What needs to be done:
Print the records below once again, exactly as they were given.

Given information:
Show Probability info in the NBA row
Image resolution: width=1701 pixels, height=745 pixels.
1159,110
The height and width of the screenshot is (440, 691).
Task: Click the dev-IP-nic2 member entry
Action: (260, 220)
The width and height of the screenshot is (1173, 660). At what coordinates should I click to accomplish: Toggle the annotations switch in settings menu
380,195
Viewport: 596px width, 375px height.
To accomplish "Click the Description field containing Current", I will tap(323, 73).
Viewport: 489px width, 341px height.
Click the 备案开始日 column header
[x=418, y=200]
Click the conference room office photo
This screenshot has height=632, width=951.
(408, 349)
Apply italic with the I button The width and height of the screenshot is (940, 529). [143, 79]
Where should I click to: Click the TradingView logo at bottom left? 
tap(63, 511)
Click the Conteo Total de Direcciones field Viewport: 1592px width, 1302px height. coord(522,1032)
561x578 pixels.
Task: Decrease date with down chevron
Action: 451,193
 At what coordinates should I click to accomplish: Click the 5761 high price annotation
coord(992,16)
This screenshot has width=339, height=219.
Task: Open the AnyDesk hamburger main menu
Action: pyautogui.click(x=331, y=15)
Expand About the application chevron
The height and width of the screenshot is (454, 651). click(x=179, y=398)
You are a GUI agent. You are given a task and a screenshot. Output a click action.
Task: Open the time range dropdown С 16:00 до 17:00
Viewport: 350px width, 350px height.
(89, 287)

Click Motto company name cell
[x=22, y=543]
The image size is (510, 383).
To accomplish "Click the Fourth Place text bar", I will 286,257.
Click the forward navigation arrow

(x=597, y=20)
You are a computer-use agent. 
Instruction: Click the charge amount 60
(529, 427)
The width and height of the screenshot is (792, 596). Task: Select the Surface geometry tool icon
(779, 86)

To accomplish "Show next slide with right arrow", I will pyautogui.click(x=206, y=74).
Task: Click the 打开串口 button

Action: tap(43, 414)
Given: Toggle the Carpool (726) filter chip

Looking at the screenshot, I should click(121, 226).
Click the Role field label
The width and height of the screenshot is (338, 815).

Solution for this task:
Show Probability info in the NBA row
Image resolution: width=1701 pixels, height=745 pixels.
1159,110
The height and width of the screenshot is (440, 691).
Task: Click the dev-IP-nic2 member entry
Action: (260, 220)
The width and height of the screenshot is (1173, 660). At what coordinates should I click to accomplish: Toggle the annotations switch in settings menu
380,195
Viewport: 596px width, 375px height.
To accomplish "Click the Description field containing Current", I will tap(323, 73).
Viewport: 489px width, 341px height.
Click the 备案开始日 column header
[x=418, y=200]
Click the conference room office photo
This screenshot has height=632, width=951.
(408, 349)
Apply italic with the I button The width and height of the screenshot is (940, 529). [143, 79]
Where should I click to: Click the TradingView logo at bottom left? 
tap(63, 511)
Click the Conteo Total de Direcciones field Viewport: 1592px width, 1302px height. coord(522,1032)
561x578 pixels.
Task: Decrease date with down chevron
Action: 451,193
 At what coordinates should I click to accomplish: Click the 5761 high price annotation
coord(992,16)
This screenshot has width=339, height=219.
Task: Open the AnyDesk hamburger main menu
Action: pyautogui.click(x=331, y=15)
Expand About the application chevron
The height and width of the screenshot is (454, 651). click(x=179, y=398)
You are a GUI agent. You are given a task and a screenshot. Output a click action.
Task: Open the time range dropdown С 16:00 до 17:00
Viewport: 350px width, 350px height.
(89, 287)

Click Motto company name cell
[x=22, y=543]
The image size is (510, 383).
To accomplish "Click the Fourth Place text bar", I will 286,257.
Click the forward navigation arrow

(x=597, y=20)
You are a computer-use agent. 
Instruction: Click the charge amount 60
(529, 427)
The width and height of the screenshot is (792, 596). Task: Select the Surface geometry tool icon
(779, 86)

To accomplish "Show next slide with right arrow", I will pyautogui.click(x=206, y=74).
Task: Click the 打开串口 button

Action: tap(43, 414)
Given: Toggle the Carpool (726) filter chip

Looking at the screenshot, I should click(121, 226).
Click the Role field label
The width and height of the screenshot is (338, 815).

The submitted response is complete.